-- Exercice A --
Recopiez les entrées depuis la première jusqu'à la ligne contenant « Programm (85, 62) » incluse, consignes comprises, en ajoutant 72 à chaque nombre des coordonnées.

-- Texte source --
★ ★ ★ ★ ★ ★ ★

Les grands sculpteurs de l’époque romane sont les orfèvres et dinandiers mosans, aux traditions plusieurs fois séculaires (v. mosan [art]). L’aisance, la liberté d’allure, la grâce de leurs créations leur donnent une suprématie internationale : Renier de Huy (fonts baptismaux de Saint-Barthélémy de Liège, 1108) ; Godefroid de Huy (chef reliquaire de saint Alexandre, v. 1145, musée du Cinquantenaire, Bruxelles) ; Nicolas de Verdun (ambon de Klosterneuburg, 1181).


Période gothique


Architecture

Les franchises accordées aux bourgeois et l’organisation du commerce international développent le caractère urbain de l’économie flamande et favorisent l’apparition du nouveau style venu de France. Les premiers caractères s’infiltrent à Tournai (chapelle Saint-Vincent, 1198), dont l’évêque a été abbé de Sainte-Geneviève à Paris.

★ ★ ★ ★ ★ ★ ★

-- Liste des entrées --
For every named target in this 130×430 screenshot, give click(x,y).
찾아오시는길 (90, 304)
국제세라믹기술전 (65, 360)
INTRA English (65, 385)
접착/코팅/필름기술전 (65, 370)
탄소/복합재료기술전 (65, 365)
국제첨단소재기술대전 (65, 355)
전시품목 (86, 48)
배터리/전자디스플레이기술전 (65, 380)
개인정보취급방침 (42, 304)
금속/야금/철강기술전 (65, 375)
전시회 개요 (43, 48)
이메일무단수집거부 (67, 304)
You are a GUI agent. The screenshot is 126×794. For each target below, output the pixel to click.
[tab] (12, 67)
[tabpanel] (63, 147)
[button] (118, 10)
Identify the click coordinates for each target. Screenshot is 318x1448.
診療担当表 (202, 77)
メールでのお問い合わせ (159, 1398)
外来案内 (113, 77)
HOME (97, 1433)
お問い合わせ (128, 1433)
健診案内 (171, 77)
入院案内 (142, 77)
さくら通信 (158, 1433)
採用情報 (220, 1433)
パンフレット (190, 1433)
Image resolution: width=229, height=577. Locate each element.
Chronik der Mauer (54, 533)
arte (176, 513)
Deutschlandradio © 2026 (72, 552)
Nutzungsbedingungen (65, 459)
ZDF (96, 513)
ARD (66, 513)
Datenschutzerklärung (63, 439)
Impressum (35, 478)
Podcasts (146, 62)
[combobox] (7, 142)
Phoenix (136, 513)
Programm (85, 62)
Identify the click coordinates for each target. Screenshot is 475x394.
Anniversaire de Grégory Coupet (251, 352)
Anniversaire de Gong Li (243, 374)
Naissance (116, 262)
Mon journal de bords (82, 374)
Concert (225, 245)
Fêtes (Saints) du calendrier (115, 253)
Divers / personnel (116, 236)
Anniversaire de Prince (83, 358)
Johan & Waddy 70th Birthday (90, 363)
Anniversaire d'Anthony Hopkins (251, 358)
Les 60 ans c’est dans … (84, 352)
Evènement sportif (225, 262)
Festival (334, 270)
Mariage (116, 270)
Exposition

★ ★ ★ ★ ★ ★ ★

-- Exercice B --
Dans le texte sur l'art roman et gothique, reprenez le passage qui va de « Les grands sculpteurs » jusqu'à « de Klosterneuburg, 1181). » inclus, en substituant « joailliers » à « orfèvres ».

-- Résultat attendu A --
For every named target in this 130×430 screenshot, give click(x,y).
찾아오시는길 (162, 376)
국제세라믹기술전 (137, 432)
INTRA English (137, 457)
접착/코팅/필름기술전 (137, 442)
탄소/복합재료기술전 (137, 437)
국제첨단소재기술대전 (137, 427)
전시품목 (158, 120)
배터리/전자디스플레이기술전 (137, 452)
개인정보취급방침 (114, 376)
금속/야금/철강기술전 (137, 447)
전시회 개요 (115, 120)
이메일무단수집거부 (139, 376)
You are a GUI agent. The screenshot is 126×794. For each target below, output the pixel to click.
[tab] (84, 139)
[tabpanel] (135, 219)
[button] (190, 82)
Identify the click coordinates for each target. Screenshot is 318x1448.
診療担当表 (274, 149)
メールでのお問い合わせ (231, 1470)
外来案内 (185, 149)
HOME (169, 1505)
お問い合わせ (200, 1505)
健診案内 (243, 149)
入院案内 (214, 149)
さくら通信 (230, 1505)
採用情報 (292, 1505)
パンフレット (262, 1505)
Image resolution: width=229, height=577. Locate each element.
Chronik der Mauer (126, 605)
arte (248, 585)
Deutschlandradio © 2026 (144, 624)
Nutzungsbedingungen (137, 531)
ZDF (168, 585)
ARD (138, 585)
Datenschutzerklärung (135, 511)
Impressum (107, 550)
Podcasts (218, 134)
[combobox] (79, 214)
Phoenix (208, 585)
Programm (157, 134)

-- Résultat attendu B --
Les grands sculpteurs de l’époque romane sont les joailliers et dinandiers mosans, aux traditions plusieurs fois séculaires (v. mosan [art]). L’aisance, la liberté d’allure, la grâce de leurs créations leur donnent une suprématie internationale : Renier de Huy (fonts baptismaux de Saint-Barthélémy de Liège, 1108) ; Godefroid de Huy (chef reliquaire de saint Alexandre, v. 1145, musée du Cinquantenaire, Bruxelles) ; Nicolas de Verdun (ambon de Klosterneuburg, 1181).